***** Supplied data *****
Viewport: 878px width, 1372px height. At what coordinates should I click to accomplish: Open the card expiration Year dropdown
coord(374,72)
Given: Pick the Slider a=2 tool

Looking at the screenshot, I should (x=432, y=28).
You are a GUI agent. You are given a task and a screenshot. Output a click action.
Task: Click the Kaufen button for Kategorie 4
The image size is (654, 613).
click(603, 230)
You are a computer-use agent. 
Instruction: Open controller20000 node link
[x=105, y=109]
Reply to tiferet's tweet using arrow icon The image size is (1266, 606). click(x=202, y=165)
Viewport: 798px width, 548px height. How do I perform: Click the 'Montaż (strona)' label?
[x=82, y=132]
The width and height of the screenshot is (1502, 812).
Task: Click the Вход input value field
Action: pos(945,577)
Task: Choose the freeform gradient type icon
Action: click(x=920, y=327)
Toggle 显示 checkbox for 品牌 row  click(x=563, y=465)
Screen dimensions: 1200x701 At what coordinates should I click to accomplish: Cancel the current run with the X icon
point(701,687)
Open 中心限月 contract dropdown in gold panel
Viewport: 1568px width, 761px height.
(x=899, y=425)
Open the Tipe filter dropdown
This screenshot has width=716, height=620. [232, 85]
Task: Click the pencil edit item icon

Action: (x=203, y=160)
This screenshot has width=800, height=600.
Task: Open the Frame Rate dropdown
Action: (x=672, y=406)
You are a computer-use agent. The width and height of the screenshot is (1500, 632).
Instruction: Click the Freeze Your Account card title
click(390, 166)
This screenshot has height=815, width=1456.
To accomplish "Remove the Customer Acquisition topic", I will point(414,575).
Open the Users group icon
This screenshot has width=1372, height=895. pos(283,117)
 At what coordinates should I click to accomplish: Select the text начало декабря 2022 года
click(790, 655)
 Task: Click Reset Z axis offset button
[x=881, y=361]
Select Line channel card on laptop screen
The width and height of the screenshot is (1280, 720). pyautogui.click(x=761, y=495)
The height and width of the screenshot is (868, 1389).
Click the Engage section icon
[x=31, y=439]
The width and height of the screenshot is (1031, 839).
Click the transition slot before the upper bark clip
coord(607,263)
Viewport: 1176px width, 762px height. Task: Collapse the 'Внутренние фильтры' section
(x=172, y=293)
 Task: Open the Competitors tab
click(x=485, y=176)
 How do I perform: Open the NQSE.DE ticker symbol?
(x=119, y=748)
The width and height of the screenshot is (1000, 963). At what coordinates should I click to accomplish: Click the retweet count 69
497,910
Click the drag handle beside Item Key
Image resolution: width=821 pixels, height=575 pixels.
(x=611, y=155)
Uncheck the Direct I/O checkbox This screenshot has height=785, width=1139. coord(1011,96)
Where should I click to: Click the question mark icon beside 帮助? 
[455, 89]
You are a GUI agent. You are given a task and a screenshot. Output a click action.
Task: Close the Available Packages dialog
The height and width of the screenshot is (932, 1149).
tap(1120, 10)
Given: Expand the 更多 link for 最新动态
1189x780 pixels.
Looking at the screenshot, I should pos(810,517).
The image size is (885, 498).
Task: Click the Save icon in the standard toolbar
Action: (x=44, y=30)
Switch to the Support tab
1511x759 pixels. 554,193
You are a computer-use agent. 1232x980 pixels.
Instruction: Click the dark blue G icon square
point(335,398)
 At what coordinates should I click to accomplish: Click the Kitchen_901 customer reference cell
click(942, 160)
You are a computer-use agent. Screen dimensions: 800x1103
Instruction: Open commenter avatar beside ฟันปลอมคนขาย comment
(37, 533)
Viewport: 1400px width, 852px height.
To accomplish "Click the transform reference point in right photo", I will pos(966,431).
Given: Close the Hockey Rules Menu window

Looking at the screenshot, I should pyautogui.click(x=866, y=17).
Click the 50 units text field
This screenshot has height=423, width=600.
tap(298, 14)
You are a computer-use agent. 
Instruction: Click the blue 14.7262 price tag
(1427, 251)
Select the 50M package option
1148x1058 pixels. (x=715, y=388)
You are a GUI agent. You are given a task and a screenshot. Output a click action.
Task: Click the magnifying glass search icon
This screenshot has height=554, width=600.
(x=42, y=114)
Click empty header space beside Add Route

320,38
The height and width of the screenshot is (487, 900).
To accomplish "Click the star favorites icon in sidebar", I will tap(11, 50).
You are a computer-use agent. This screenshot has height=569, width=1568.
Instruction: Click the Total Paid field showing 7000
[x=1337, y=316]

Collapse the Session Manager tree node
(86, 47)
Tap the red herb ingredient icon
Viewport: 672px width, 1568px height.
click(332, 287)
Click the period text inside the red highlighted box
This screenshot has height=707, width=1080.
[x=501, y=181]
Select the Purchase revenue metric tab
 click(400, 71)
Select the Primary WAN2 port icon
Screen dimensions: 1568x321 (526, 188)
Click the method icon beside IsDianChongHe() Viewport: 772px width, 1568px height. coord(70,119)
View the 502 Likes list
*****
= Brief =
Return the whole listing above verbatim.

= Response box =
Viewport: 878px width, 1372px height. At what coordinates should I click to accomplish: Open the card expiration Year dropdown
coord(374,72)
Given: Pick the Slider a=2 tool

Looking at the screenshot, I should (x=432, y=28).
You are a GUI agent. You are given a task and a screenshot. Output a click action.
Task: Click the Kaufen button for Kategorie 4
The image size is (654, 613).
click(603, 230)
You are a computer-use agent. 
Instruction: Open controller20000 node link
[x=105, y=109]
Reply to tiferet's tweet using arrow icon The image size is (1266, 606). click(x=202, y=165)
Viewport: 798px width, 548px height. How do I perform: Click the 'Montaż (strona)' label?
[x=82, y=132]
The width and height of the screenshot is (1502, 812).
Task: Click the Вход input value field
Action: pos(945,577)
Task: Choose the freeform gradient type icon
Action: click(x=920, y=327)
Toggle 显示 checkbox for 品牌 row  click(x=563, y=465)
Screen dimensions: 1200x701 At what coordinates should I click to accomplish: Cancel the current run with the X icon
point(701,687)
Open 中心限月 contract dropdown in gold panel
Viewport: 1568px width, 761px height.
(x=899, y=425)
Open the Tipe filter dropdown
This screenshot has width=716, height=620. [232, 85]
Task: Click the pencil edit item icon

Action: (x=203, y=160)
This screenshot has width=800, height=600.
Task: Open the Frame Rate dropdown
Action: (x=672, y=406)
You are a computer-use agent. The width and height of the screenshot is (1500, 632).
Instruction: Click the Freeze Your Account card title
click(390, 166)
This screenshot has height=815, width=1456.
To accomplish "Remove the Customer Acquisition topic", I will point(414,575).
Open the Users group icon
This screenshot has width=1372, height=895. pos(283,117)
 At what coordinates should I click to accomplish: Select the text начало декабря 2022 года
click(790, 655)
 Task: Click Reset Z axis offset button
[x=881, y=361]
Select Line channel card on laptop screen
The width and height of the screenshot is (1280, 720). pyautogui.click(x=761, y=495)
The height and width of the screenshot is (868, 1389).
Click the Engage section icon
[x=31, y=439]
The width and height of the screenshot is (1031, 839).
Click the transition slot before the upper bark clip
coord(607,263)
Viewport: 1176px width, 762px height. Task: Collapse the 'Внутренние фильтры' section
(x=172, y=293)
 Task: Open the Competitors tab
click(x=485, y=176)
 How do I perform: Open the NQSE.DE ticker symbol?
(x=119, y=748)
The width and height of the screenshot is (1000, 963). At what coordinates should I click to accomplish: Click the retweet count 69
497,910
Click the drag handle beside Item Key
Image resolution: width=821 pixels, height=575 pixels.
(x=611, y=155)
Uncheck the Direct I/O checkbox This screenshot has height=785, width=1139. coord(1011,96)
Where should I click to: Click the question mark icon beside 帮助? 
[455, 89]
You are a GUI agent. You are given a task and a screenshot. Output a click action.
Task: Close the Available Packages dialog
The height and width of the screenshot is (932, 1149).
tap(1120, 10)
Given: Expand the 更多 link for 最新动态
1189x780 pixels.
Looking at the screenshot, I should pos(810,517).
The image size is (885, 498).
Task: Click the Save icon in the standard toolbar
Action: (x=44, y=30)
Switch to the Support tab
1511x759 pixels. 554,193
You are a computer-use agent. 1232x980 pixels.
Instruction: Click the dark blue G icon square
point(335,398)
 At what coordinates should I click to accomplish: Click the Kitchen_901 customer reference cell
click(942, 160)
You are a computer-use agent. Screen dimensions: 800x1103
Instruction: Open commenter avatar beside ฟันปลอมคนขาย comment
(37, 533)
Viewport: 1400px width, 852px height.
To accomplish "Click the transform reference point in right photo", I will pos(966,431).
Given: Close the Hockey Rules Menu window

Looking at the screenshot, I should pyautogui.click(x=866, y=17).
Click the 50 units text field
This screenshot has height=423, width=600.
tap(298, 14)
You are a computer-use agent. 
Instruction: Click the blue 14.7262 price tag
(1427, 251)
Select the 50M package option
1148x1058 pixels. (x=715, y=388)
You are a GUI agent. You are given a task and a screenshot. Output a click action.
Task: Click the magnifying glass search icon
This screenshot has height=554, width=600.
(x=42, y=114)
Click empty header space beside Add Route

320,38
The height and width of the screenshot is (487, 900).
To accomplish "Click the star favorites icon in sidebar", I will tap(11, 50).
You are a computer-use agent. This screenshot has height=569, width=1568.
Instruction: Click the Total Paid field showing 7000
[x=1337, y=316]

Collapse the Session Manager tree node
(86, 47)
Tap the red herb ingredient icon
Viewport: 672px width, 1568px height.
click(332, 287)
Click the period text inside the red highlighted box
This screenshot has height=707, width=1080.
[x=501, y=181]
Select the Purchase revenue metric tab
 click(400, 71)
Select the Primary WAN2 port icon
Screen dimensions: 1568x321 (526, 188)
Click the method icon beside IsDianChongHe() Viewport: 772px width, 1568px height. coord(70,119)
View the 502 Likes list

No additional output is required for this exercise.